I have an image2D that was allocated with CL_MEM_USE_PERSISTENT_MEM_AMD flag. Then I map this image and try to memcpy data to the obtained pointer. However, after unmapping the image, kernel fetches wrong data from the image.
I do not see any API errors in APP Profiler trace. Also, the pitch returned by mapping command perfectly matches the size of single image row in bytes.
The problem disappears if I do ANY of the following:
1. Delete CL_MEM_USE_PERSISTENT_MEM_AMD flag.
2. Replace CL_MEM_USE_PERSISTENT_MEM_AMD with CL_MEM_ALLOC_HOST_PTR.
3. Use buffer instead of image (the code is very different in this case).
The first two options lack zero-copy feature and the last option lacks texture caching in kernel.
The device used is A8-3850 APU located on the remote server. Unfortunately I don't have any AMD GPU at home.
I suppose that mapping device-resident host-visible images is unsupported currently?

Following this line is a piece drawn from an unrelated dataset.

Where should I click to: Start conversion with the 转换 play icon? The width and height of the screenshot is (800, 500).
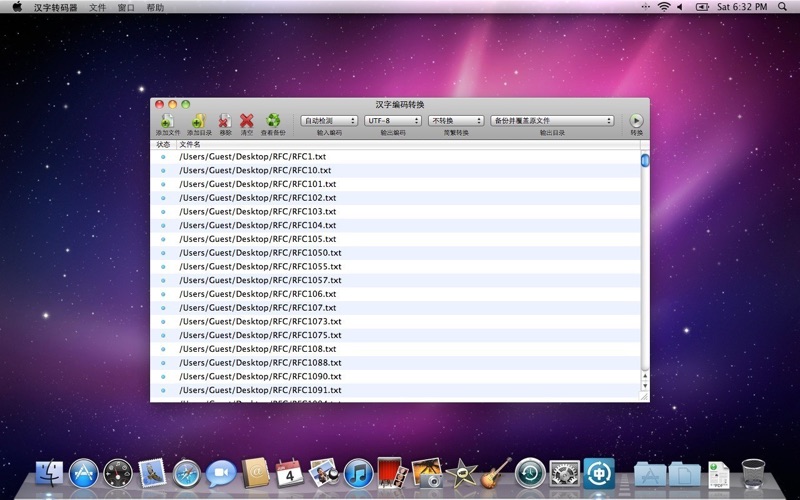(636, 121)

Actually I need to overlap copying data from malloced host memory to device image2D with kernel execution.
//............................... //create image in host-visible device memory inputImage = cl::Image2D(context, CL_MEM_READ_ONLY | CL_MEM_USE_PERSISTENT_MEM_AMD, cl::ImageFormat(CL_A, CL_FLOAT), WIDTH, HEIGHT, 0, 0, &err); //............................... //map the image cl::Event evMap; cl::size_t<3> origin, size; size.push_back(WIDTH); size.push_back(HEIGHT); size.push_back(1); origin.push_back(0); origin.push_back(0); origin.push_back(0); *dstPtr = (float*)pQueue->enqueueMapImage(inputImage, CL_FALSE, CL_MAP_WRITE, origin, size, &inputImagePitch, 0, 0, &evMap); evMap.wait(); //............................... //copy data to mapped image (k lines, sz bytes each) for (int i = 0; i<k; i++) { memcpy(dstPtr, srcPtr, sz); dstPtr += sz; srcPtr += inputImagePitch; } //............................... //unmap the image cl::Event evUnmap; pQueue->enqueueUnmapMemObject(buffer, ptr, 0, &evUnmap); evUnmap.wait(); //............................... //run the kernel devProcessBlockKernel.setArg(0, inputImage); devProcessBlockKernel.setArg(1, outBuffer); cl::Event evKernel; pQueue->enqueueNDRangeKernel(devProcessBlockKernel, cl::NullRange, OverallThreads, ThreadsInBlock, 0, &evKernel); //...............................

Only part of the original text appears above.